问题
If you run the following in Playgroud
class Test {
var description:String {
return "This is Test"
}
}
class Test1:NSObject {
override var description:String {
return "This is Test"
}
}
let t = Test()
println(t)
let t1 = Test1()
println(t1)
you see that the first println will output some debugger blurb while the second echoes the contents of description.
So: is there a way that "normal" classes will be treated the same way as subclasses of NSObject so println will respect the contents of a description property?
回答1:
From the println() API documentation:
/// Writes the textual representation of `object` and a newline character into
/// the standard output.
///
/// The textual representation is obtained from the `object` using its protocol
/// conformances, in the following order of preference: `Streamable`,
/// `Printable`, `DebugPrintable`.
///
/// Do not overload this function for your type. Instead, adopt one of the
/// protocols mentioned above.
func println<T>(object: T)
So in order to get a custom println() representation, your class must (e.g.) adopt the Printable protocol explicitly:
class Test : Printable {
var description:String {
return "This is Test"
}
}
However, this does not work in a Playground of Xcode 6.1.1. It has been fixed in Xcode 6.3 beta. From the release notes:
• Adding conformances within a Playground now works as expected, ...

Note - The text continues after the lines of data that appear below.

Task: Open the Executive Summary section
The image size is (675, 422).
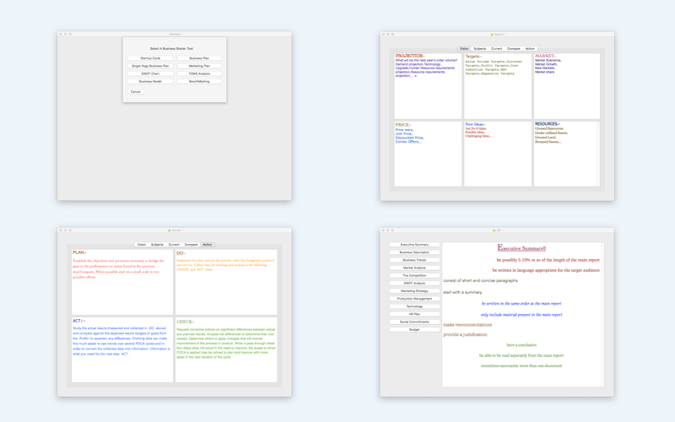Action: pos(414,245)
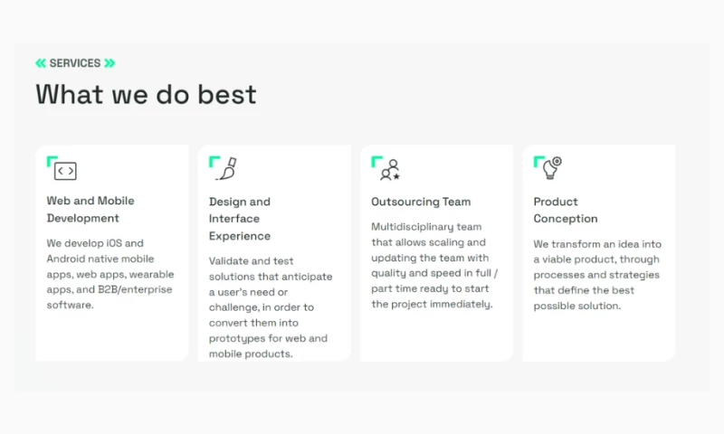The width and height of the screenshot is (724, 434).
Task: Click the paintbrush design icon
Action: pos(227,169)
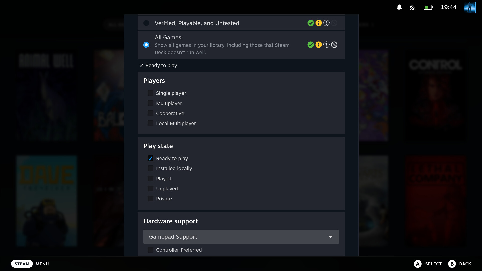Tick the Installed locally filter
Image resolution: width=482 pixels, height=271 pixels.
[150, 168]
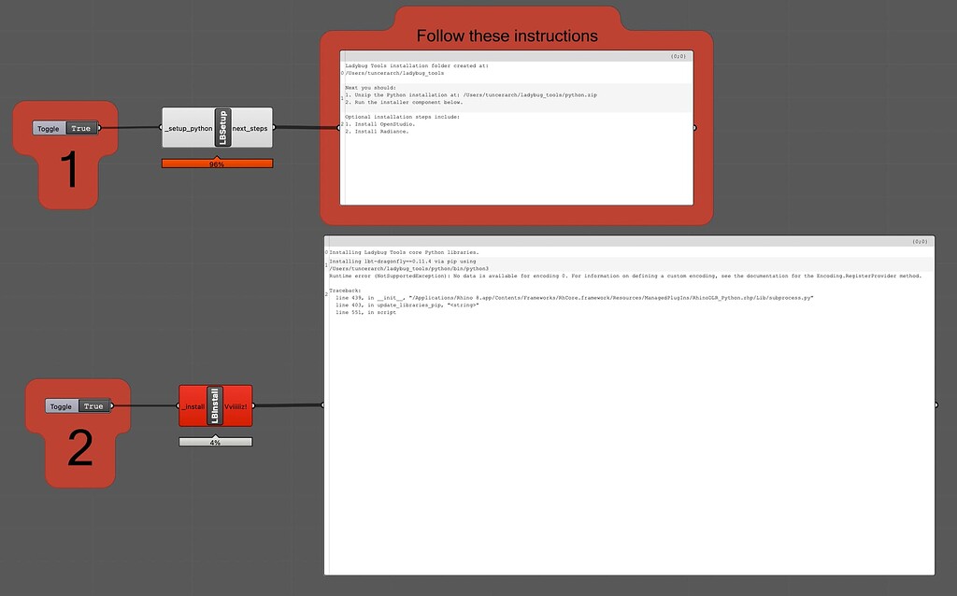The width and height of the screenshot is (957, 596).
Task: Click the _setup_python input parameter
Action: (x=189, y=127)

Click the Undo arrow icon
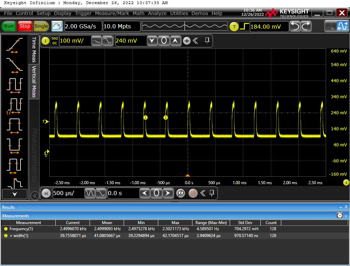295,26
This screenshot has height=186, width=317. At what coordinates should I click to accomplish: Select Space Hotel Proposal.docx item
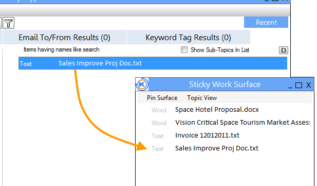coord(217,110)
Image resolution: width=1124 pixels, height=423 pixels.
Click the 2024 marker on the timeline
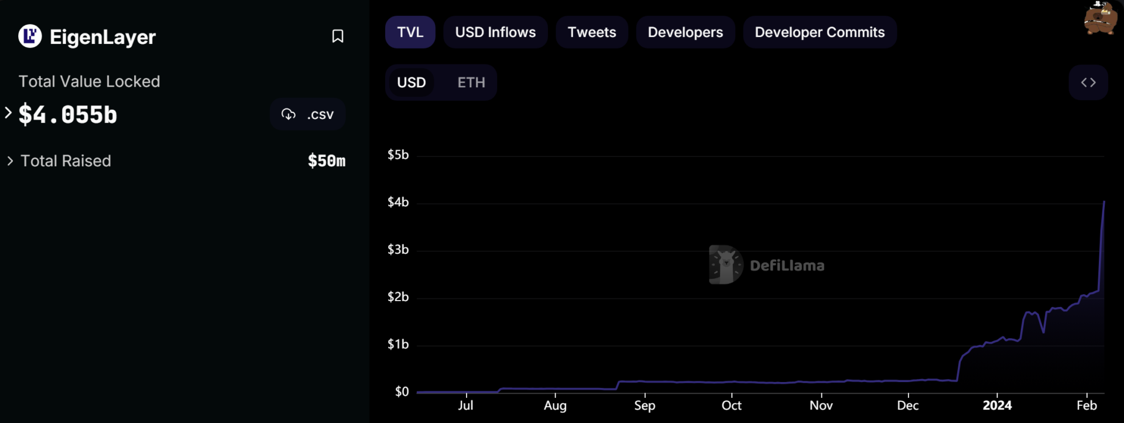tap(996, 405)
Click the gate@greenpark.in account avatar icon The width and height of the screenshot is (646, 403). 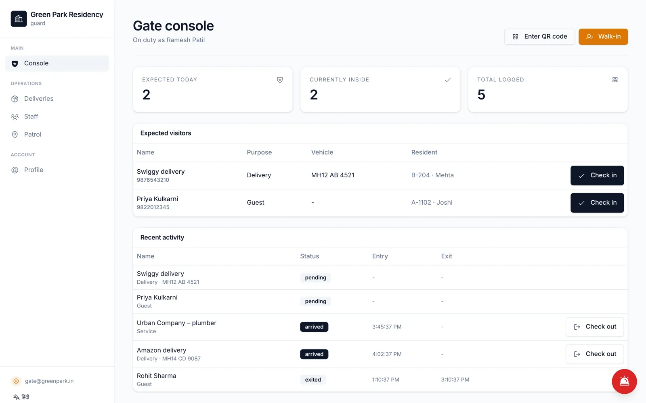[x=16, y=381]
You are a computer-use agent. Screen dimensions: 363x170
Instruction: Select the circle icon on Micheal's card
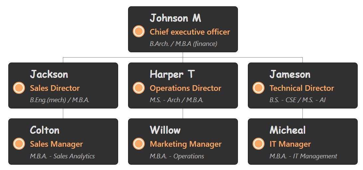(x=259, y=144)
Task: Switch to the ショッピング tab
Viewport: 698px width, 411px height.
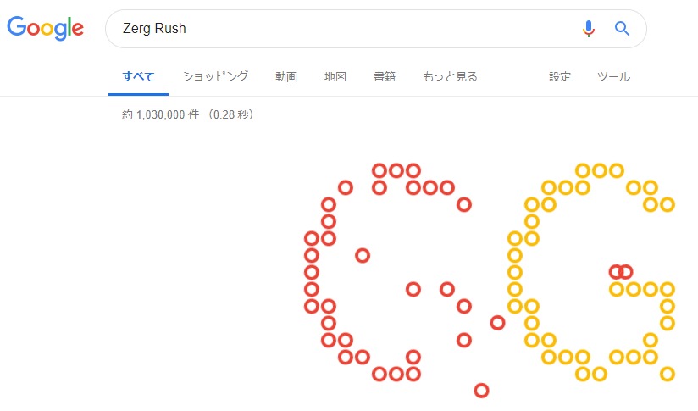Action: [215, 76]
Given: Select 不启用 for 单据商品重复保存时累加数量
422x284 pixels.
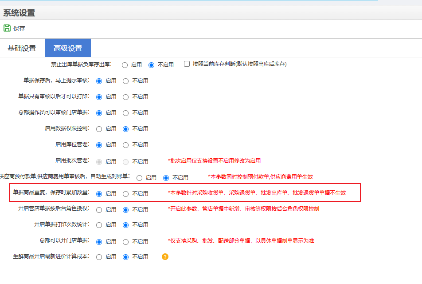Looking at the screenshot, I should coord(126,194).
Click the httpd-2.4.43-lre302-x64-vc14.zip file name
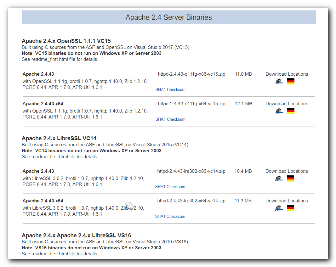336x267 pixels. 191,201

I could not find this in the API headers, but it seems that NSObject
(and its subclasses) are already known to conform to Printable.
Therefore the custom description works for your Test1 class.
In Swift 2 (Xcode 7), the Printable protocol has been renamed
to CustomStringConvertible:
class Test : CustomStringConvertible {
public var description:String {
return "This is Test"
}
}
let t = Test()
print(t)
// This is Test
回答2:
This is because you are printing out an instance of class. In swift, a class is not a default subclass of NSObject . To make a class a subClass of NSObject you have to specify it like you have done for the second class. Here's the modified code :
class Test {
var description:String {
return "This is Test"
}
}
class Test1:NSObject {
override var description:String {
return "This is Test"
}
}
let t = Test()
println(t.description)
let t1 = Test1()
println(t1)
Here's a quote from The Swift Programming Language,
Swift classes do not inherit from a universal base class. Classes you define without specifying a superclass automatically become base classes for you to build upon.